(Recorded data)
================================
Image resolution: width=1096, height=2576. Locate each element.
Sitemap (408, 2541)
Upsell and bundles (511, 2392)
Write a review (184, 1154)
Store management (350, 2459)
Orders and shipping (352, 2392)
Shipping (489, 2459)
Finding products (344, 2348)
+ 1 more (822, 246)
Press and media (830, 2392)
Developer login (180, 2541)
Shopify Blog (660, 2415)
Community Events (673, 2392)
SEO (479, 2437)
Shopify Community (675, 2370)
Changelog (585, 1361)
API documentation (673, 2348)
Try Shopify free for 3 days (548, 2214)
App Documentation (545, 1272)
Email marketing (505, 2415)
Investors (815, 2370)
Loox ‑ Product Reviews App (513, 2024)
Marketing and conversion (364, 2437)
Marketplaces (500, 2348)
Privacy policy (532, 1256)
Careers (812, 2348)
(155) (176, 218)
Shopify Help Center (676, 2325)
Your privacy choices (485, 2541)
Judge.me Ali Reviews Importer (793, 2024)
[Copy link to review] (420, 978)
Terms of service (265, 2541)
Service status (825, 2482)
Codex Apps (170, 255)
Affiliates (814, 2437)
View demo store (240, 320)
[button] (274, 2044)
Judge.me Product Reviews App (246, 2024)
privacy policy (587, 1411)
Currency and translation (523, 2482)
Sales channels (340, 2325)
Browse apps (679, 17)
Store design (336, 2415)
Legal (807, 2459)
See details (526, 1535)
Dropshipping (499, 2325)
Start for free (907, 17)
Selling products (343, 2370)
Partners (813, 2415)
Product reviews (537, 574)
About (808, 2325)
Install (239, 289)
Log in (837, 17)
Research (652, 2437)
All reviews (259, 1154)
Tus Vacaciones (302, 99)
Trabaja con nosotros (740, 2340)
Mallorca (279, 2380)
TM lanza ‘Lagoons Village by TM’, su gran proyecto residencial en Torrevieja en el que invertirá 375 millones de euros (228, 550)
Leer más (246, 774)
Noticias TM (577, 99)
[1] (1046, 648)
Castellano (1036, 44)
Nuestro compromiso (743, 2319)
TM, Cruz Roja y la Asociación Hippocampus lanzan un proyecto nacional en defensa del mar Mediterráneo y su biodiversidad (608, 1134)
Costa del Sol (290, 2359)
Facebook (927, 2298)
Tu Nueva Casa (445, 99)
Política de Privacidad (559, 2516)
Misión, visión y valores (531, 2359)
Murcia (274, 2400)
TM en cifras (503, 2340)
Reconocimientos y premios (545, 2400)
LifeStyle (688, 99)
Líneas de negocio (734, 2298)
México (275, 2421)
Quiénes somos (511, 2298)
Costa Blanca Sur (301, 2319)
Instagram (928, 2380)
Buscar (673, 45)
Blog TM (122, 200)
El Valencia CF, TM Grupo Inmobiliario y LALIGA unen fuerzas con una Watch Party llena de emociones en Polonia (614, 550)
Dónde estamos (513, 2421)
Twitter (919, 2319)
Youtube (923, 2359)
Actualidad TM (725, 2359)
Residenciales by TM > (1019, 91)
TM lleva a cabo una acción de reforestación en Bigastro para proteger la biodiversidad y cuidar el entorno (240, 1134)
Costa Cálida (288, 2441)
================================
[Exercise description] Write down every entry exactly.

[Answer area]
Image resolution: width=1096, height=2576. Locate each element.
Sitemap (408, 2541)
Upsell and bundles (511, 2392)
Write a review (184, 1154)
Store management (350, 2459)
Orders and shipping (352, 2392)
Shipping (489, 2459)
Finding products (344, 2348)
+ 1 more (822, 246)
Press and media (830, 2392)
Developer login (180, 2541)
Shopify Blog (660, 2415)
Community Events (673, 2392)
SEO (479, 2437)
Shopify Community (675, 2370)
Changelog (585, 1361)
API documentation (673, 2348)
Try Shopify free for 3 days (548, 2214)
App Documentation (545, 1272)
Email marketing (505, 2415)
Investors (815, 2370)
Loox ‑ Product Reviews App (513, 2024)
Marketing and conversion (364, 2437)
Marketplaces (500, 2348)
Privacy policy (532, 1256)
Careers (812, 2348)
(155) (176, 218)
Shopify Help Center (676, 2325)
Your privacy choices (485, 2541)
Judge.me Ali Reviews Importer (793, 2024)
[Copy link to review] (420, 978)
Terms of service (265, 2541)
Service status (825, 2482)
Codex Apps (170, 255)
Affiliates (814, 2437)
View demo store (240, 320)
[button] (274, 2044)
Judge.me Product Reviews App (246, 2024)
privacy policy (587, 1411)
Currency and translation (523, 2482)
Sales channels (340, 2325)
Browse apps (679, 17)
Store design (336, 2415)
Legal (807, 2459)
See details (526, 1535)
Dropshipping (499, 2325)
Start for free (907, 17)
Selling products (343, 2370)
Partners (813, 2415)
Product reviews (537, 574)
About (808, 2325)
Install (239, 289)
Log in (837, 17)
Research (652, 2437)
All reviews (259, 1154)
Tus Vacaciones (302, 99)
Trabaja con nosotros (740, 2340)
Mallorca (279, 2380)
TM lanza ‘Lagoons Village by TM’, su gran proyecto residencial en Torrevieja en el que invertirá 375 millones de euros (228, 550)
Leer más (246, 774)
Noticias TM (577, 99)
[1] (1046, 648)
Castellano (1036, 44)
Nuestro compromiso (743, 2319)
TM, Cruz Roja y la Asociación Hippocampus lanzan un proyecto nacional en defensa del mar Mediterráneo y su biodiversidad (608, 1134)
Costa del Sol (290, 2359)
Facebook (927, 2298)
Tu Nueva Casa (445, 99)
Política de Privacidad (559, 2516)
Misión, visión y valores (531, 2359)
Murcia (274, 2400)
TM en cifras (503, 2340)
Reconocimientos y premios (545, 2400)
LifeStyle (688, 99)
Líneas de negocio (734, 2298)
México (275, 2421)
Quiénes somos (511, 2298)
Costa Blanca Sur (301, 2319)
Instagram (928, 2380)
Buscar (673, 45)
Blog TM (122, 200)
El Valencia CF, TM Grupo Inmobiliario y LALIGA unen fuerzas con una Watch Party llena de emociones en Polonia (614, 550)
Dónde estamos (513, 2421)
Twitter (919, 2319)
Youtube (923, 2359)
Actualidad TM (725, 2359)
Residenciales by TM > (1019, 91)
TM lleva a cabo una acción de reforestación en Bigastro para proteger la biodiversidad y cuidar el entorno (240, 1134)
Costa Cálida (288, 2441)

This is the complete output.